Container shipping is recovering well from the global pandemic, with rates within the sector soaring to seven-year highs, driven by strong demand and limited supply, writes VesselsValue head cargo analyst Olivia Watkins
One of the largest increases in rates has been seen in the 8,500-TEU sector where one-year time charter rates have tripled in value from the lows of June 2020. This is due to a combination of very strong cargo demand in Asia and an increasing shortage of 40-ft containers which have seen spot rates for Chinese export rising sharply over the last few weeks. This has been further amplified by the stockpiling of goods and the seasonal Christmas period.
The number of available slots on almost all trade lanes is at an all-time low amid the resurgence in demand, and logistical problems and equipment shortages are also driving rates up.
The accompanying graph shows the effect of rates and cargo demand on the five-year-old market values for 18,000- and 13,000-TEU vessels. The container shipping market was impacted significantly by the Covid-19 pandemic, with values decreasing by about 15% between January 2020 and June 2020 (when values hit an all-time low).
However, since June, the container market has rebounded, particularly for larger tonnage. Values have increased to above and beyond January 2020 levels an increase of about 18%, demonstrating how a market can fluctuate.
This has never been seen in the container industry before and shows how the effects of a pandemic and a significant drop in demand can have such an impact on values.
The sale and purchase market has remained relatively stable for container tonnage >10,000 TEU even though we had much lower demand during the summer months due to the pandemic.
Over the past five years, 2017 has demonstrated the highest number of transactions and the highest amount spent totalling over US$4Bn. As the end of 2020 nears, only half the number of transactions have taken place and only US$2Bn has been spent in the secondhand S&P market.
Although COSCO Shipping has been the biggest buyer over the last five years, they are nowhere to be seen in 2020. Seaspan has been the biggest player in the market in 2020 with US$0.8Bn spent in secondhand transactions.

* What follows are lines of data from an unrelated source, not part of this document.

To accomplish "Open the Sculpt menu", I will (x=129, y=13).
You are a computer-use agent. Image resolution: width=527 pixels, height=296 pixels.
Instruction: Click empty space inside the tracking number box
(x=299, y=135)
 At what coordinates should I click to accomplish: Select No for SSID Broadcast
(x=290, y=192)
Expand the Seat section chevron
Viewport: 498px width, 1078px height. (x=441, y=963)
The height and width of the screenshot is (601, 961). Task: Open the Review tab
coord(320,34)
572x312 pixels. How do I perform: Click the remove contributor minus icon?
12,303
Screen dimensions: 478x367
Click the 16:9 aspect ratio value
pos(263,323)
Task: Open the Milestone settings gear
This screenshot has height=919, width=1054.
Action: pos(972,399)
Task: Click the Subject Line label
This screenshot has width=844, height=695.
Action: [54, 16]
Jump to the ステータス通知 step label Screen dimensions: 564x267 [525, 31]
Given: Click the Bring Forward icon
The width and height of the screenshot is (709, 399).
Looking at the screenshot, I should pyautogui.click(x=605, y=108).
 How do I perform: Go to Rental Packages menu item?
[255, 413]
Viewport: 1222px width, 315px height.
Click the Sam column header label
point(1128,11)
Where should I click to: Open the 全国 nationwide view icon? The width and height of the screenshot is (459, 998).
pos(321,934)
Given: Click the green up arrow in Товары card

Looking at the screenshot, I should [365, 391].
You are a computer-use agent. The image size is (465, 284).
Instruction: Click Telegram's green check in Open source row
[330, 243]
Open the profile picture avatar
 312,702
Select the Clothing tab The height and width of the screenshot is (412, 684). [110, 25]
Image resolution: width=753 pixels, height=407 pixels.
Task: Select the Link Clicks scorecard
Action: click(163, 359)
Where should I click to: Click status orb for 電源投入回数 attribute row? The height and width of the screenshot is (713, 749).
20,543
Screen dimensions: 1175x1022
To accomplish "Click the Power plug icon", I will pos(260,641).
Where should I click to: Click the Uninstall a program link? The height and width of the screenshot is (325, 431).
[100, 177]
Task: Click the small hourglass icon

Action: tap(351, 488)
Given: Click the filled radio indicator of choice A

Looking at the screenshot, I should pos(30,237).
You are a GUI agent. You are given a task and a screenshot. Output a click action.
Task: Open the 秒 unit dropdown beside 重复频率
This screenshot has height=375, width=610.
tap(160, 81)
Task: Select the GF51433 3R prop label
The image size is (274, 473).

Before Covid-19 broke out, Seaspan bought four 11,923-TEU vessels, built 2017-2018, at Jiangsu Yangzijiang for a total price of US$367M, with the deal including a long-term charter from PIL.
When things relaxed slightly in the summer months, Peter Dohle offloaded two 13,371-TEU, 2010- and 2011-built box ships to Seaspan for a total price of US$146M. The transaction also included a charter to Hapag Lloyd.
The more recent deals took place at the end of September and into early October for two 11,923-TEU, 2018-built vessels for US$88M each.
The newbuilding market for large container ships saw a boom in orders during 2015 with US$12Bn spent by market players. With the average age of the fleet between 0 -5 years old, many of these vessels have since been delivered and are already operating.
Although 2020 showed uncertainty at the beginning of the year, the surge in container rates looks to have prompted a number of larger owners to order these ‘megamax’ vessels. OOIL (Orient Overseas International Limited), parent company of the ocean carrier OOCL, is one of them. Due to 12 vessels ordered in 2020, they are clear winners spending over US$1.6Bn on 12 23,000-TEU ultra large container ships.
The orders consist of seven 23,000-TEU vessels, with a build date between 2023 and 2024 at either Dalian or Nantong COSCO. The total cost of all seven is US$1.104Bn or about US$157.7M per ship.
This adds to the orders placed in March which consisted of five 23,000-TEU megamax container ships, build date 2023 and 2024 at either Dalian or Nantong COSCO. Taking the total price of all 12 ships ordered by OOCL to US$1.88Bn.
Although there are no recorded charter rates for >10,000-TEU vessels, the 8,500-TEU post-panamax charter rates are a good indicator of how the market has been affected.
Between January and June this year, charter rates fell by 60%. This was due to a significant drop in demand between China and the US, two of the biggest consumers in the world. Exports from China dropped about 18% during this period and imports into the US fell by 30%. However, as China started to recover from the pandemic mid-year, and the European market opened up again a massive resurgence in rates took place. Rates have now soared to three times the US$/day that was being achieved in June with current figures around the US$36,000 per day mark. They are still not showing any signs of weakness which provides confidence going into the New Year and Q1 2021.
Rates have increased three-fold for 8,500-TEU container ships from the lows of June 2020 with demand being the key driver of this global increase. A combination of strong demand in Asia and an increasing shortage of containers has sent the market mad. Container volumes at China’s largest container port Shanghai recorded a new monthly high due to the growth in China’s export volumes amid strong demand from the US and Europe due to the Christmas period as well as bulk buying ahead of the UK’s departure from the EU.
The S&P and newbuild market has remained relatively healthy for vessels >10,000 TEU amid the pandemic with major players like Seaspan and OOCL taking advantage of the volatile market.
Rates are still increasing as of mid-December which bodes well for the New Year.